Task to complete:
Collect every line of the records below that contains the string "text", matching case exactly.

[Some records]
+ + + +
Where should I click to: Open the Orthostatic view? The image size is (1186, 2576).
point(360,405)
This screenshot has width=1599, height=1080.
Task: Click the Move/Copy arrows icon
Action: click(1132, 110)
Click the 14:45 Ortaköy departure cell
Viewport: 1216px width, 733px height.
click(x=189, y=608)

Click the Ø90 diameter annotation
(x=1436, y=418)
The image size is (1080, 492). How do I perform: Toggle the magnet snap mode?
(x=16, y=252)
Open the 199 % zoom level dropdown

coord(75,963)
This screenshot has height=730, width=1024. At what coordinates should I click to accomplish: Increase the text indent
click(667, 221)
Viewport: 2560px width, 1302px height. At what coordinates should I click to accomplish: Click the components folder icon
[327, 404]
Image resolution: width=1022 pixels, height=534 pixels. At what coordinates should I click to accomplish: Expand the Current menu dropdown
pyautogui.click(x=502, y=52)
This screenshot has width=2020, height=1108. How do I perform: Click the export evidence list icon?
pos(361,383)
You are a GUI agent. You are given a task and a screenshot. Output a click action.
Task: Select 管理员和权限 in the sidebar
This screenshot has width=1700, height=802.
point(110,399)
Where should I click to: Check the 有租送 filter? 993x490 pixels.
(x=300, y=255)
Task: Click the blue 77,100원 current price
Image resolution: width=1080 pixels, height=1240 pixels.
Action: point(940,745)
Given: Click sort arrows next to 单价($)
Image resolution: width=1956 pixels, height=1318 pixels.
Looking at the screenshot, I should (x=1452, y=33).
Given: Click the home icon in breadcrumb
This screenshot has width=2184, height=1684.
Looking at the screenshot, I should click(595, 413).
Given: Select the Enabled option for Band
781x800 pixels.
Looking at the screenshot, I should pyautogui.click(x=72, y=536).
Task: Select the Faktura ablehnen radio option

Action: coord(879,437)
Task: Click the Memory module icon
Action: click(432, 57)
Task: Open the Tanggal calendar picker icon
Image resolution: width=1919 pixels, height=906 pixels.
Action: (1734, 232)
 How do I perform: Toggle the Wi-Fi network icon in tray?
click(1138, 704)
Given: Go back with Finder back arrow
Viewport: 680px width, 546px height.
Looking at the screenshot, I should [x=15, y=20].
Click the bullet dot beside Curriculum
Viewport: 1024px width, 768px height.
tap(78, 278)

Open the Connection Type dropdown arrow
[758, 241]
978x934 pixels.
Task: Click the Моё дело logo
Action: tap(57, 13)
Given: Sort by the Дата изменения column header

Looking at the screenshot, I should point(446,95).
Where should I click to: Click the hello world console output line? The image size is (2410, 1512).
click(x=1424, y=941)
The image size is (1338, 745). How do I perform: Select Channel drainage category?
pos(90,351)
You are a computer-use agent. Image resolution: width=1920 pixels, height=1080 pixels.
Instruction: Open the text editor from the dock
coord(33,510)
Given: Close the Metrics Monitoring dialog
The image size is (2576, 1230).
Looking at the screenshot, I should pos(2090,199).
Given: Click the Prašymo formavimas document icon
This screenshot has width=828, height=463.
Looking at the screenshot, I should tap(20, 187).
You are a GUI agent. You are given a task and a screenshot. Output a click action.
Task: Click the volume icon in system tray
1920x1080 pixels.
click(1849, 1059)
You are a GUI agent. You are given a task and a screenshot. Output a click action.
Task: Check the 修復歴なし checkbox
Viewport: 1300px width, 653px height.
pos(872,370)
+ + + +
Solution below:
This screenshot has height=730, width=1024. At what coordinates should I click to accomplish: Increase the text indent
Instruction: Open the text editor from the dock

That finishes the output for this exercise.